After a series of shock accidents parliament is to impose a blanket ban on applause across England and Wales. Applause will still be allowed in Scotland whilst ministers there debate the health and safety of this dangerous activity.

"Hospital A&E departments have been recently inundated with broken bones, carpal tunnel syndrome, tennis elbow and three cases of blindness due to a fingernail flying into the eye," said Phil Hammond, the minister for the NHS. "All of these are as a direct result of clapping. This has got to stop."

People in Northern Ireland are up in arms about the new proposal. "Once again," said Gerry Adams, "we have been excluded from British health and safety measures. This oversight is intolerable and pervades all of British Policy making."

The new law will come into force at midnight.

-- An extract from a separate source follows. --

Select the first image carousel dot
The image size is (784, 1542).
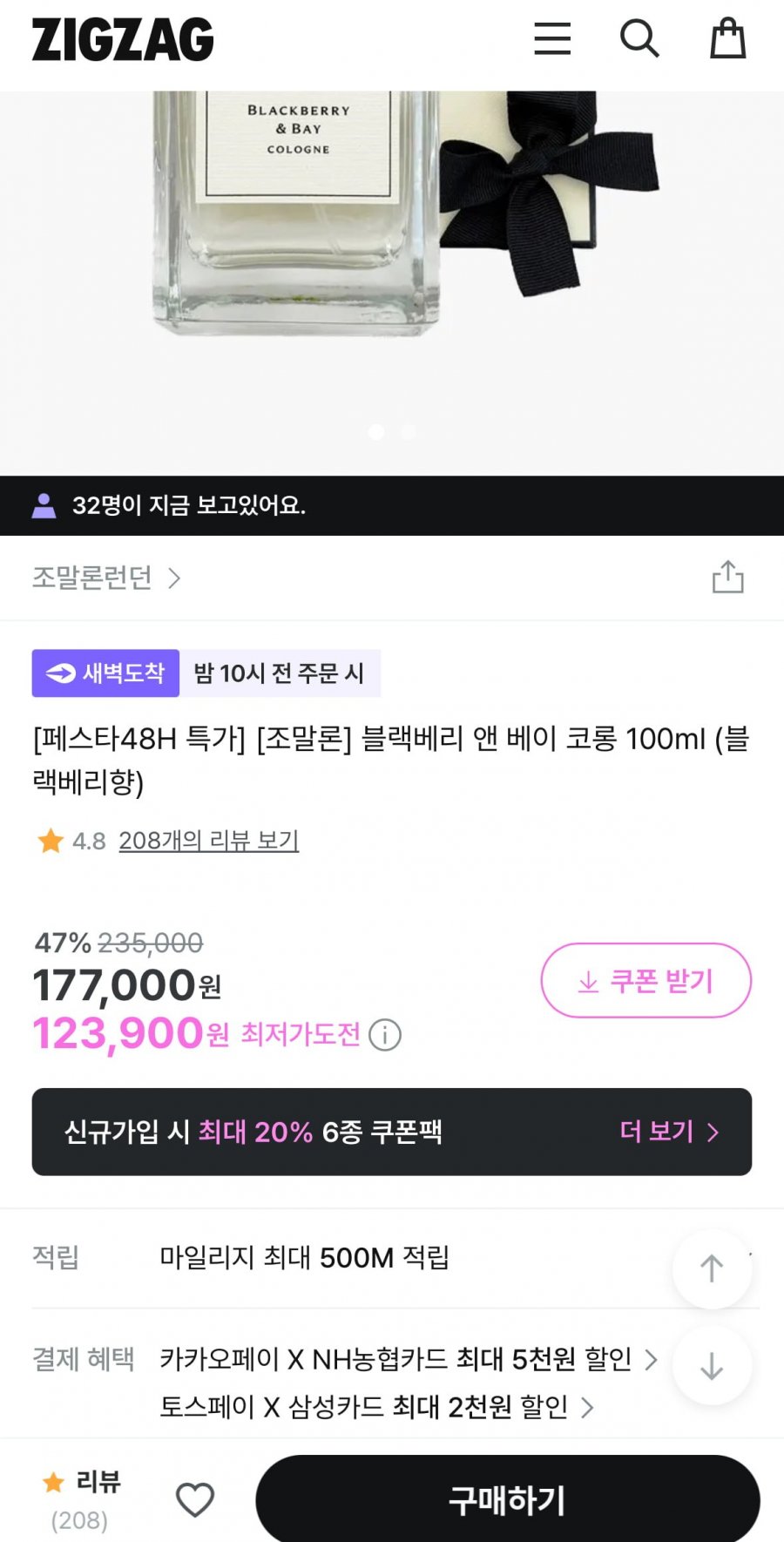click(x=376, y=432)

"From tomorrow," said Phil Hammond, "we will impose tough measures on anybody caught clapping."

The police have been authorised to issue on the spot punishment to anybody seen applauding. For the first offence, the non-writing hand will be chopped off. For any further offence, the other hand will be removed also, in a move reminiscent of Sharia Law.

"We believe," said Hammond, "that after losing both hands, people will be less inclined to applaud in future. For those that continue to applaud in face of further punishment, there is a fifty pound fine."

This move could have a serious effect on the theatre going public, who have often used applause to indicate their appreciation at the end of a performance.

"Theatre goers will have to find an alternative to applause," said Hammond. "Most of the injuries we see are due to an exceptional performance. Had they thrown roses, or whooped in a very American fashion, these injuries could have been avoided."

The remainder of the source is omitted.